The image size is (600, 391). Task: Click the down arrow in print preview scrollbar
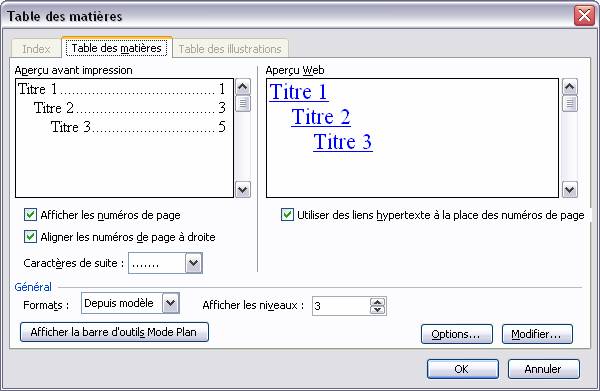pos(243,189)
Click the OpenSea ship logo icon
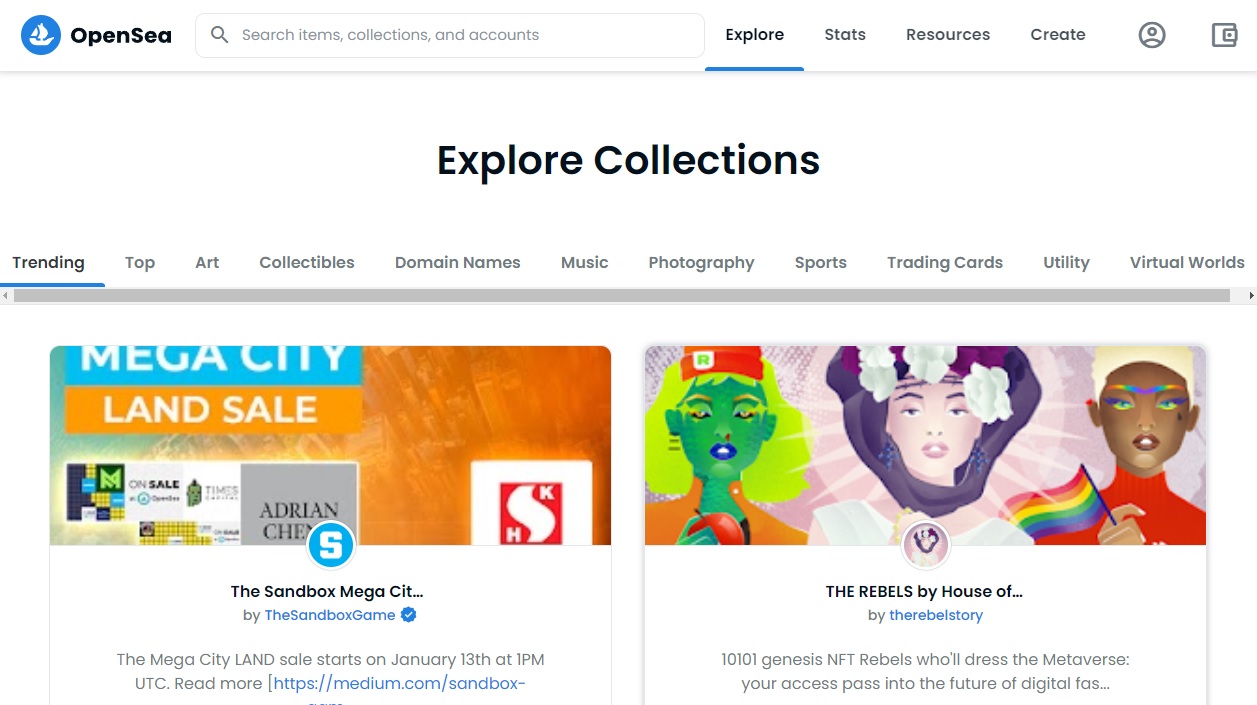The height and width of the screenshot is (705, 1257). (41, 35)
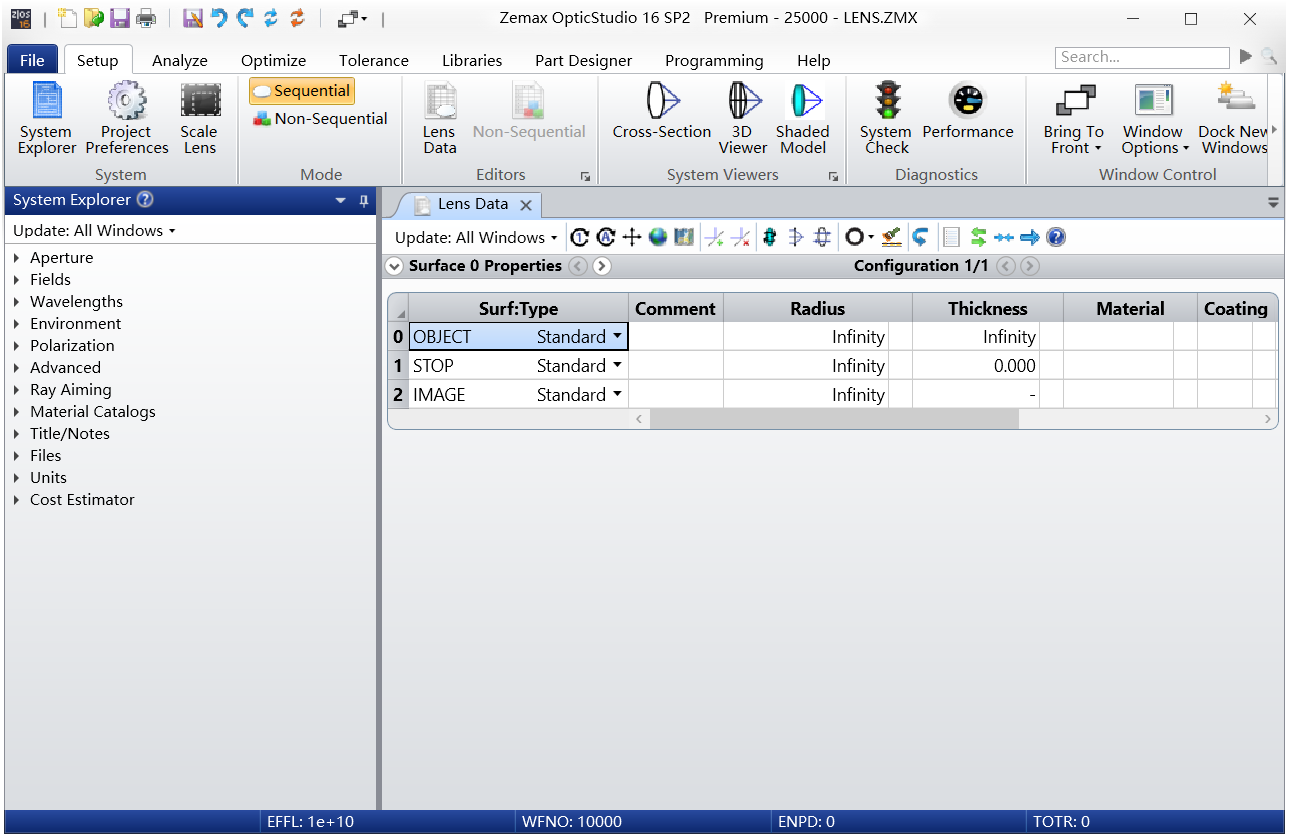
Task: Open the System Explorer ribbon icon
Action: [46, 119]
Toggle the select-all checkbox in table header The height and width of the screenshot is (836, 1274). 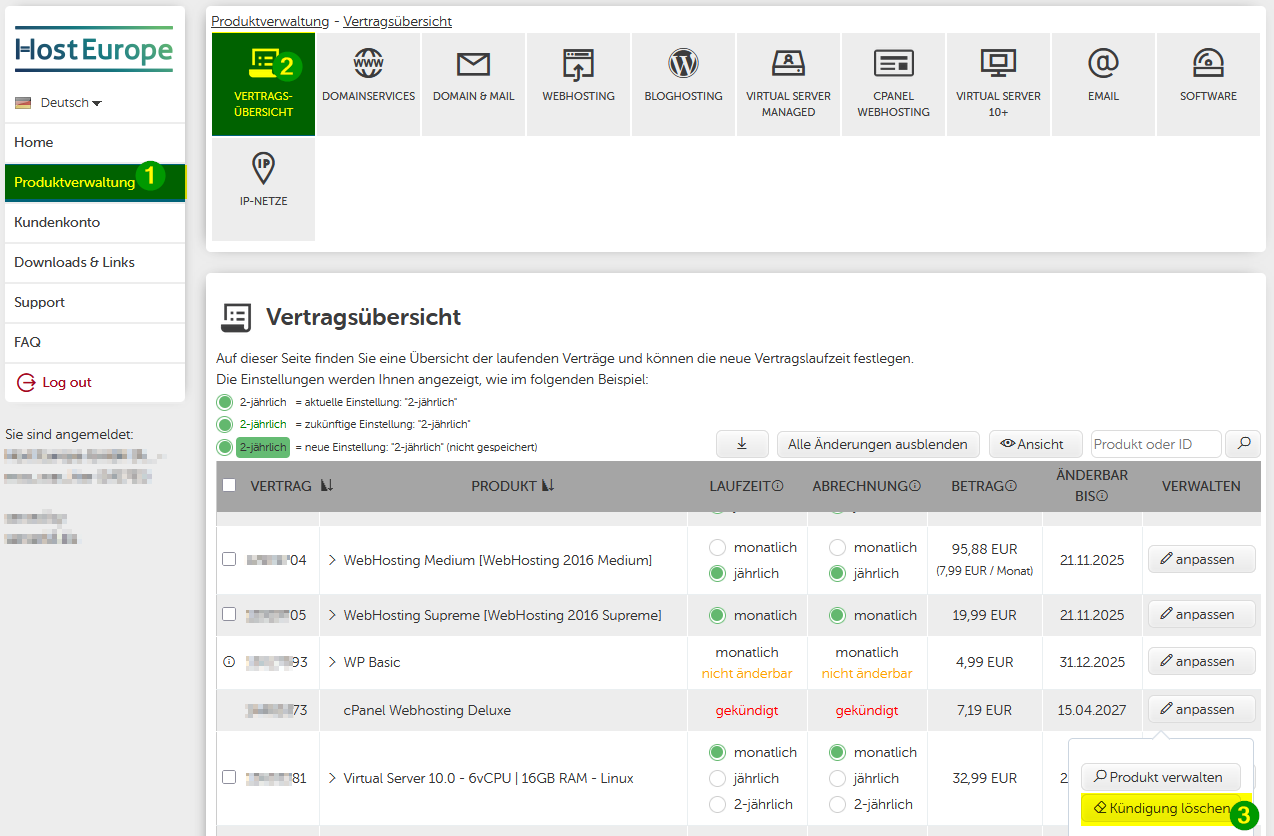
******
= Exercise =
Please output the data above exactly as given, omitting every picture.

= Result for this task =
The image size is (600, 391). Task: Click the down arrow in print preview scrollbar
pos(243,189)
Click the OpenSea ship logo icon
The height and width of the screenshot is (705, 1257). (41, 35)
Task: Open the System Explorer ribbon icon
Action: [46, 119]
Toggle the select-all checkbox in table header The height and width of the screenshot is (836, 1274). 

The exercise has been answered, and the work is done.